Given instruction:
Reproduce the entries from the line containing "Task: Select the" down through the line containing "Action: click(478, 332)", keeping every character unchanged. Include both of those lines and nothing else.

───── Provided records

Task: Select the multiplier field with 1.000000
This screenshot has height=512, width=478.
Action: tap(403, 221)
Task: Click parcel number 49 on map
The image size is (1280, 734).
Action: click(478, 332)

──────────
───── Provided records

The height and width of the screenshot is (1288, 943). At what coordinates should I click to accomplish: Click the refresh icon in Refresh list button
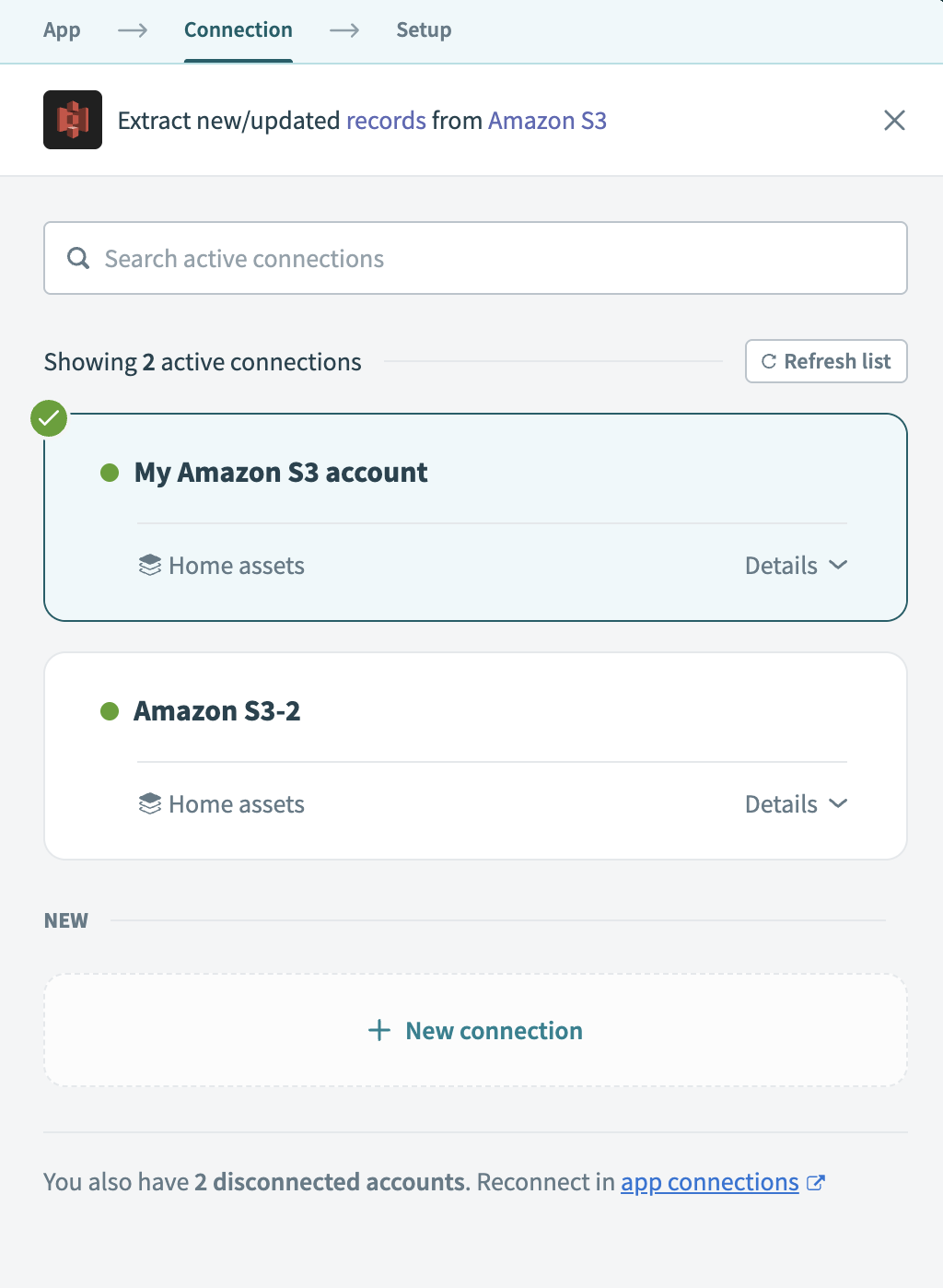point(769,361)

──────────

Full solution:
Task: Select the multiplier field with 1.000000
This screenshot has height=512, width=478.
Action: tap(403, 221)
Task: Click parcel number 49 on map
The image size is (1280, 734).
Action: click(478, 332)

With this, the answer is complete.